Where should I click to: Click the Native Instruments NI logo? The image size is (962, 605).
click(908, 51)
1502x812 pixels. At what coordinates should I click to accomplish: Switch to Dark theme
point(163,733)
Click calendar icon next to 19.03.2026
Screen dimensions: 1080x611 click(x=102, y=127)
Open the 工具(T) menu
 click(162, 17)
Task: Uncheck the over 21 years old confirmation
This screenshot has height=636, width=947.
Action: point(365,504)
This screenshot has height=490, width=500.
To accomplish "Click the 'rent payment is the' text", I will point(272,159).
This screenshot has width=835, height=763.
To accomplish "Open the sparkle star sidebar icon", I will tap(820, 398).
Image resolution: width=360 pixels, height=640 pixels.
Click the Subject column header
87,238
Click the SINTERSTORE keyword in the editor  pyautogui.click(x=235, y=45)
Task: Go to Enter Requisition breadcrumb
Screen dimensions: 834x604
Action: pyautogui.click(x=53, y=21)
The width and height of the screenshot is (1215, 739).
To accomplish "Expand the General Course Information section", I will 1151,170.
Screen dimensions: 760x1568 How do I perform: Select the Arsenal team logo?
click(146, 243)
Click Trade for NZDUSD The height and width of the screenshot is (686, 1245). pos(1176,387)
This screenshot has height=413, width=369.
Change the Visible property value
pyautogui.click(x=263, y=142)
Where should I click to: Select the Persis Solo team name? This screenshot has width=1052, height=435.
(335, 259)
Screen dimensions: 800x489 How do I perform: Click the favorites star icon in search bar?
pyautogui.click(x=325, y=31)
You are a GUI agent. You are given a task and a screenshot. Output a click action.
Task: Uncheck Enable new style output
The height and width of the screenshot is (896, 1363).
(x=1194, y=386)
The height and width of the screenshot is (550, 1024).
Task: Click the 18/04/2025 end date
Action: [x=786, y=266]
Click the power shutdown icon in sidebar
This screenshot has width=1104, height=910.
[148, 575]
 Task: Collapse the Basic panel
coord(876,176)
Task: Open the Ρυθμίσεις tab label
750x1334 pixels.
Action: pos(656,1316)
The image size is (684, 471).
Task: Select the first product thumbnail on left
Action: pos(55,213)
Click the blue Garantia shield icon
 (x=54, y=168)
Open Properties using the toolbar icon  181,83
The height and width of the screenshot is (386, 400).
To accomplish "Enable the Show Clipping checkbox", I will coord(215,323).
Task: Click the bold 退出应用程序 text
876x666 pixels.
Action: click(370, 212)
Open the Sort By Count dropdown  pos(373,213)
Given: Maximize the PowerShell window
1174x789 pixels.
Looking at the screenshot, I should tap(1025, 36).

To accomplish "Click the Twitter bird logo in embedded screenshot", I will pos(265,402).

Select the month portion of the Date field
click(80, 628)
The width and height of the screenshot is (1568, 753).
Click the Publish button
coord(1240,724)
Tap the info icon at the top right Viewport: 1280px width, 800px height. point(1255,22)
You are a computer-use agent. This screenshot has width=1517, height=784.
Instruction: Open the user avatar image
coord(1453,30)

......

**TASK GOAL:** Shift every coordinate in the answers by -142 and give all the lines again, requests included, starting at the line containing "Select the month portion of the Date field" and ending at the end of the items.

**TASK OUTPUT:**
Select the month portion of the Date field
click(-62, 486)
The width and height of the screenshot is (1568, 753).
Click the Publish button
coord(1098,582)
Tap the info icon at the top right Viewport: 1280px width, 800px height. point(1113,-120)
You are a computer-use agent. This screenshot has width=1517, height=784.
Instruction: Open the user avatar image
coord(1311,-112)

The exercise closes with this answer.